## What is needed:
Beginning at the line that contains "Instruction: Open the", write out each remaining line of the entries below exactly as it stands.

Collected data:
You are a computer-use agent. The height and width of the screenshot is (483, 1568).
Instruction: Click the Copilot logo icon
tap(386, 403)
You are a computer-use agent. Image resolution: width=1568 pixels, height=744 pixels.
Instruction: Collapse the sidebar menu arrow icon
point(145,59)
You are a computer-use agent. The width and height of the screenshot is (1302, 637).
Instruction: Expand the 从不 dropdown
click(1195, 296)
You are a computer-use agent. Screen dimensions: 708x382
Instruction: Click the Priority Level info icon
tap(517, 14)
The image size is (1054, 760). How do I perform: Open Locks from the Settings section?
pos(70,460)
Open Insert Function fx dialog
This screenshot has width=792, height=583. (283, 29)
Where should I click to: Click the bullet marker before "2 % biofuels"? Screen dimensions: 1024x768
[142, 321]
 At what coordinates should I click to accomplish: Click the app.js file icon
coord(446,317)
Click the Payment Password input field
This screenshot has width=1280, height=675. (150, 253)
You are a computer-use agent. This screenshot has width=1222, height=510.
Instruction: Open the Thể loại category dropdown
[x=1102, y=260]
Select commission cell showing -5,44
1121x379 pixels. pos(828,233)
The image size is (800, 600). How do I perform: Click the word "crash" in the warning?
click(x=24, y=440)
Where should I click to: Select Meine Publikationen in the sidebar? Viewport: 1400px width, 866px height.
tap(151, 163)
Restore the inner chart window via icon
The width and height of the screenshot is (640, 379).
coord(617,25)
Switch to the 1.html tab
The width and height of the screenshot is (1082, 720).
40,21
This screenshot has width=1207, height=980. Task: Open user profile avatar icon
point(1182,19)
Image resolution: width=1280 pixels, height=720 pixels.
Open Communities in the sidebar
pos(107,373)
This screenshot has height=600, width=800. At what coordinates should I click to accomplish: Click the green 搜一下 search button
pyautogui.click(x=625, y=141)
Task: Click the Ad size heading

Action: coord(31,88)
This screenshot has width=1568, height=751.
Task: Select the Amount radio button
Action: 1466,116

## Reply to the exercise:
Instruction: Open the Thể loại category dropdown
[x=1102, y=260]
Select commission cell showing -5,44
1121x379 pixels. pos(828,233)
The image size is (800, 600). How do I perform: Click the word "crash" in the warning?
click(x=24, y=440)
Where should I click to: Select Meine Publikationen in the sidebar? Viewport: 1400px width, 866px height.
tap(151, 163)
Restore the inner chart window via icon
The width and height of the screenshot is (640, 379).
coord(617,25)
Switch to the 1.html tab
The width and height of the screenshot is (1082, 720).
40,21
This screenshot has width=1207, height=980. Task: Open user profile avatar icon
point(1182,19)
Image resolution: width=1280 pixels, height=720 pixels.
Open Communities in the sidebar
pos(107,373)
This screenshot has height=600, width=800. At what coordinates should I click to accomplish: Click the green 搜一下 search button
pyautogui.click(x=625, y=141)
Task: Click the Ad size heading

Action: coord(31,88)
This screenshot has width=1568, height=751.
Task: Select the Amount radio button
Action: 1466,116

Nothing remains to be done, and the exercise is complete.